Does Enterprise Synch & Share Equal Enterprise Content Management?
January 17, 2017
The thumb drive is dead. It’s true that these formerly ubiquitous portable media devices are still around and are even useful in some cases. But the need to access shared content on mobile devices along with the sheer convenience of anytime, anywhere content access has made using an Enterprise File Synch & Share (EFSS) service a dramatically better option. Add to that the ability to easily and securely share content with partners outside the corporate firewall, and one has a flexible solution that solves a number of challenging problems. Not to mention that by switching to an EFSS you will also significantly lower your FedEx bill.
When EFSS appeared around a decade ago, it was not something an enterprise could even consider using. Security was non-existent, costs were relatively high, and network connections did not have the reliability or performance necessary to support even casual use. Obviously all that has changed.
EFSS of today is secure, conforms with all the major compliance standards, is cost competitive with other solutions, and the networks necessary to access them are dramatically better. Vendors like Box and Dropbox actively market their wares as replacements for on premise storage options such as traditional file shares. Whether they are or not is an open question, but a number of enterprises have accepted the challenge of finding out.
While sharing and managing ad hoc file systems is still the primary use case for EFSS, a number of the vendors are adding features traditionally provided by Enterprise Content Management (ECM) repository platforms. Lifecycle governance, user metadata, and workflow features are available in a number of offerings. While those features may not be at the level of capability provided by an industrial strength ECM repository, they more than satisfy the requirements for many ECM use cases. Plus they add a capability ECM really could never deliver on—securely sharing original, managed content with trading partners outside the corporate firewall.

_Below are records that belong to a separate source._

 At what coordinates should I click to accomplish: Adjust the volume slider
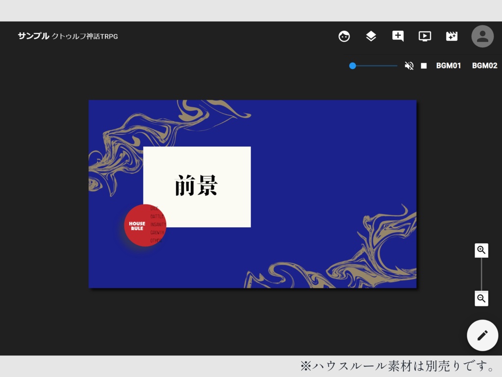click(373, 65)
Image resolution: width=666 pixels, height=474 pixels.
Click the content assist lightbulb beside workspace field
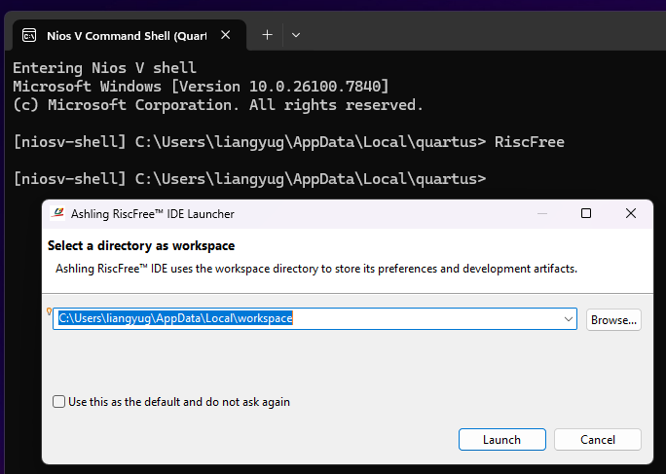tap(50, 311)
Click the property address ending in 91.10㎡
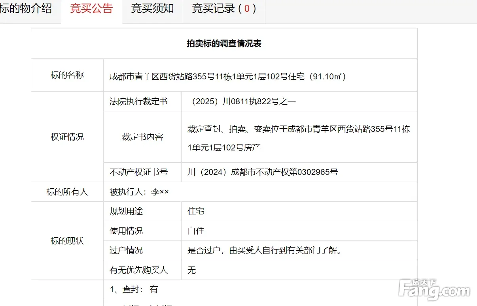The height and width of the screenshot is (306, 477). tap(228, 76)
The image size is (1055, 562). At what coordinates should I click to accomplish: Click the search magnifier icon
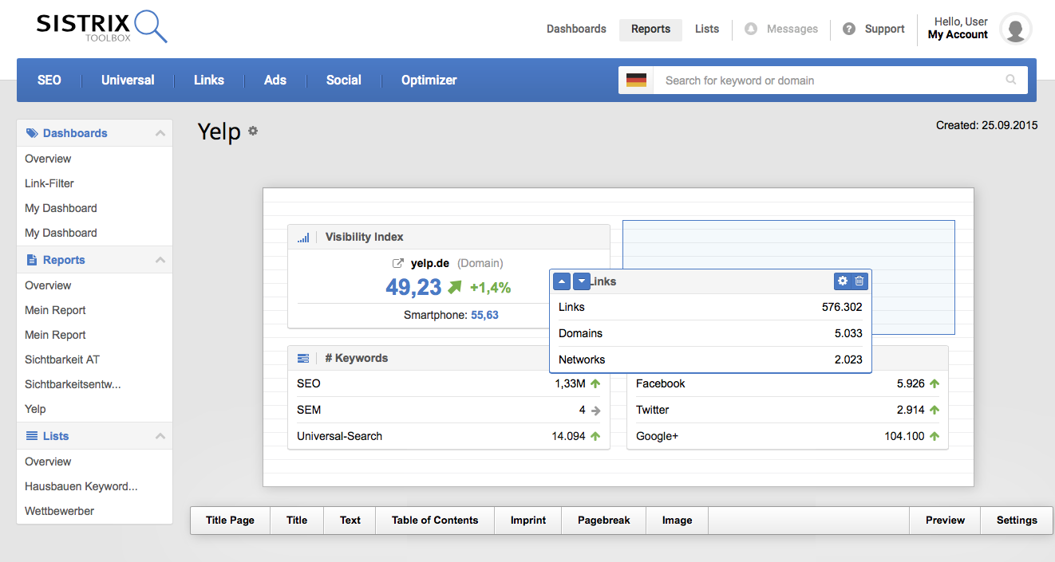tap(1011, 80)
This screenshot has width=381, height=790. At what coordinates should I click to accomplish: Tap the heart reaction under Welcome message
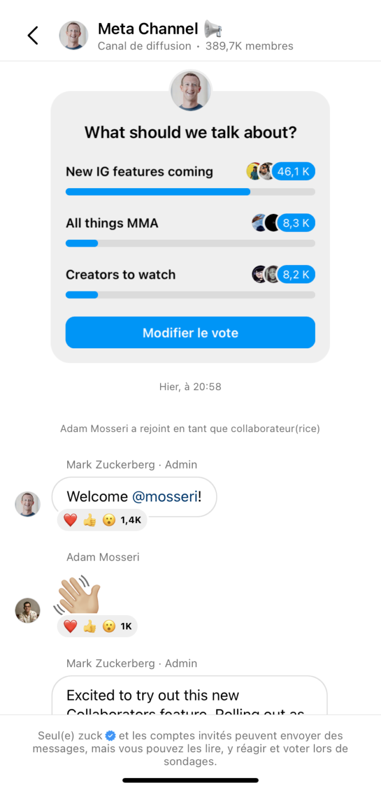pyautogui.click(x=71, y=520)
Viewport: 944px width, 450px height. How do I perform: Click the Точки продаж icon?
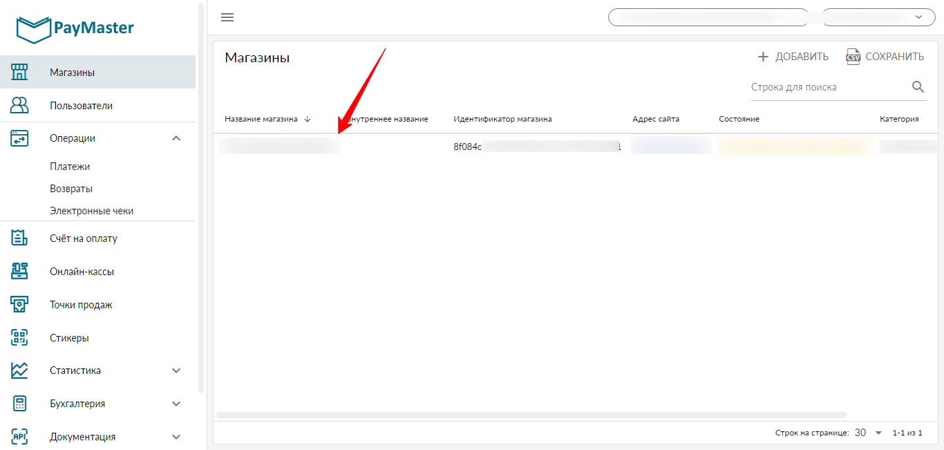(19, 305)
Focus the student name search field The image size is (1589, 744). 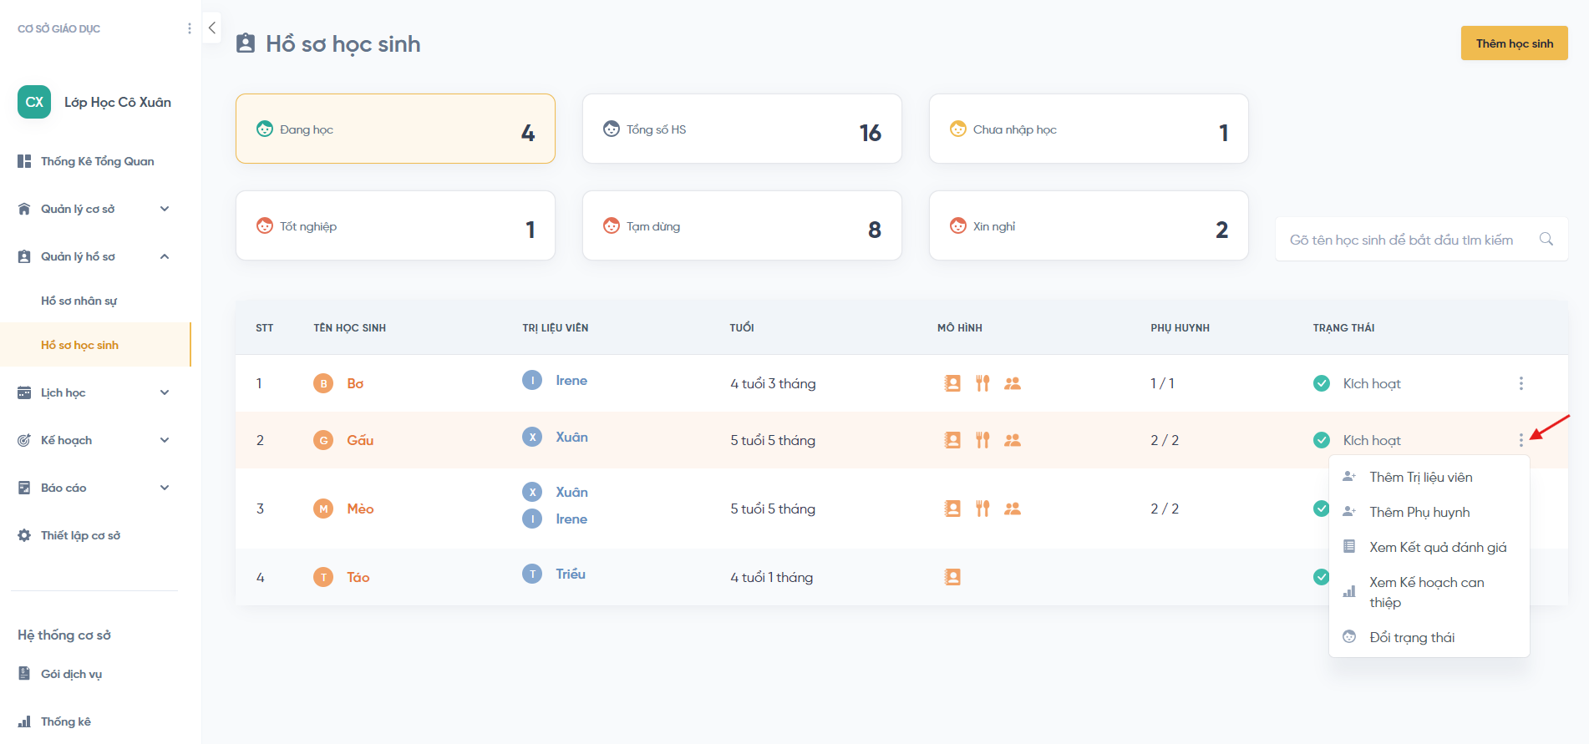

So does Enterprise File Synch & Share equate to Enterprise Content Management now? I will offer that it can effectively satisfy a number of business needs ECM may have addressed in the past. And it will do so in a way that is substantially easier to deploy and administer. However, traditional on premise ECM is likely still the best option for high volume production content applications, although your mileage may vary.
It is more important than ever to have an enterprise content management strategy that defines the place for EFSS as well as traditional ECM and other content management technologies in your enterprise. Without a strategy, the use of technologies like EFSS can quickly spiral out of control and lead to legal, security, and compliance issues that will be needlessly difficult to resolve.